Dick came over in the late afternoon and we spent the rest of the day and evening packing up for the Strawberry Music Festival.

Americana for the day: the machine gun hammer of a woodpecker in a quite wood

Friday, September 2, 2011

Secret Stickneys?

30 August 2011

Secret Stickneys?

Dick played tour guide again today. First up we went to visit his mate Richard in Jamestown. Richard is in Dick's band and is currently obsessed as a luthier building beautiful guitars. We were warmly welcomed into the shop for a tour and I got to play a couple of Richards' guitars. My ears and fingers were happy. See if you can guess the story behind the headstock logo that he came up with (see photos).

Next we had lunch at the Woods Creek Cafe in Jamestown. It looks like the secret society of Stickney's has infiltrated California (see photos).

After lunch we headed over to Sonora and the high school where Dick and I did a workshop for the guitar students in the music program. I hope a few of them were inspired. After that we visited Cris in her classroom where she teaches ceramics.

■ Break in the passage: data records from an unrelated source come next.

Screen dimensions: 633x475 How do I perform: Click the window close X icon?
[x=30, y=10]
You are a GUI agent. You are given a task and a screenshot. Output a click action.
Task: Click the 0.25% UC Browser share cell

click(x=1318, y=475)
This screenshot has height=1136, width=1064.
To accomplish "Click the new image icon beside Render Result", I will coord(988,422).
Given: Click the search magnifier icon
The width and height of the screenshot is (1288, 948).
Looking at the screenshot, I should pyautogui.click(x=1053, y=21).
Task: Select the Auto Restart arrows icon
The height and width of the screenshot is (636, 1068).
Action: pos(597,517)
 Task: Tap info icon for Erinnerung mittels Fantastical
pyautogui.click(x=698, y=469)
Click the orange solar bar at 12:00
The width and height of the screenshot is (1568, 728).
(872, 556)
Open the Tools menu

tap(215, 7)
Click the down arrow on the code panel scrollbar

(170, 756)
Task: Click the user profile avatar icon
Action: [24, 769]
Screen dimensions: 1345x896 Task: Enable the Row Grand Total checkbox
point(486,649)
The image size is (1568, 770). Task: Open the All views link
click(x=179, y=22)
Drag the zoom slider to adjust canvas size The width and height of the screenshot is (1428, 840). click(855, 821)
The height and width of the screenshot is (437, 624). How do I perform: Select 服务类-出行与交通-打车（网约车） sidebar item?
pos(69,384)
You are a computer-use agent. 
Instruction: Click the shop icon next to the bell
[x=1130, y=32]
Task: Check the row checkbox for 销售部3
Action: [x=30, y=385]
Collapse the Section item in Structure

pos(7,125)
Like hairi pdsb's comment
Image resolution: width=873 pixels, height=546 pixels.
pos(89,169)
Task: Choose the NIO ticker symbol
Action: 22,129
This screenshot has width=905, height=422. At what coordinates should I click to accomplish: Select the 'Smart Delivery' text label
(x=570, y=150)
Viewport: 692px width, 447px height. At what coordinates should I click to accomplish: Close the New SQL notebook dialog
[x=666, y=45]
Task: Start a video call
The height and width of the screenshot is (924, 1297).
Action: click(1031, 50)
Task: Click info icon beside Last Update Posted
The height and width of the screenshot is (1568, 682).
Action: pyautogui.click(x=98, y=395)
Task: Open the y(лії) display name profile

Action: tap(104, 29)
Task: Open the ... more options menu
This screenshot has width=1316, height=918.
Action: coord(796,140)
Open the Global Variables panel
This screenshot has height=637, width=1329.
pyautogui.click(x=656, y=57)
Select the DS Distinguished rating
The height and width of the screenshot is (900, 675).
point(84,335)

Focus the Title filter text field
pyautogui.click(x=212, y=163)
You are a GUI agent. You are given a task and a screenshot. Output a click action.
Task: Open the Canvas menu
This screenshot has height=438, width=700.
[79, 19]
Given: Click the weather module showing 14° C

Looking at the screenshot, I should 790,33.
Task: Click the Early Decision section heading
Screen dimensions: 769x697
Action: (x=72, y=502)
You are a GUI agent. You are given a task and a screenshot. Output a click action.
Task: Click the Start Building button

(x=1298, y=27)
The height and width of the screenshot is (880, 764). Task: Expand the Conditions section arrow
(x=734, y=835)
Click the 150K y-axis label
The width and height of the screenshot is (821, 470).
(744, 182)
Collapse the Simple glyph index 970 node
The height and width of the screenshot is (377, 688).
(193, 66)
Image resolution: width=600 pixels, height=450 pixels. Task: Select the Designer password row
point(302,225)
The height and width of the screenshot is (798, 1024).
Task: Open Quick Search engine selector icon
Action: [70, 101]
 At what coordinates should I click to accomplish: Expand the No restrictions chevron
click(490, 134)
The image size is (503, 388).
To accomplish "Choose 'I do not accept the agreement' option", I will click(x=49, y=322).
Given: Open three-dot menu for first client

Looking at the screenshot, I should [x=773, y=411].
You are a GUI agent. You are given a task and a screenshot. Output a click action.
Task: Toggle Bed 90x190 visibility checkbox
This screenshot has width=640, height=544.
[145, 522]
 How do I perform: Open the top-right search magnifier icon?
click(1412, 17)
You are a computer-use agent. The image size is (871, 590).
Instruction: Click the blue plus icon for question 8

After dinner and a hot tub I had a great sleep after a busy day.

Americana for the day: saltine crackers in my soup

Thursday, September 1, 2011

Just Chillin'

29 August 2011

Started the day having Cho-Wa with Cris then she was off to work teaching ceramics and the meaning of life at the Sonora High School. I vetted my photo collection and got nearly caught up on this blog.

Dick cruised by around mid morning and we had a good catch up and jammed a bit (Dick is a good banjo player). Dick then played tour guide and gave me a look at the Groveland neighborhood, including the Priest Cafe, the gated community of Pine Mountain Lake, and Rainbow Pool.

Of course we finished off the night with a relaxing dip in the hot tub.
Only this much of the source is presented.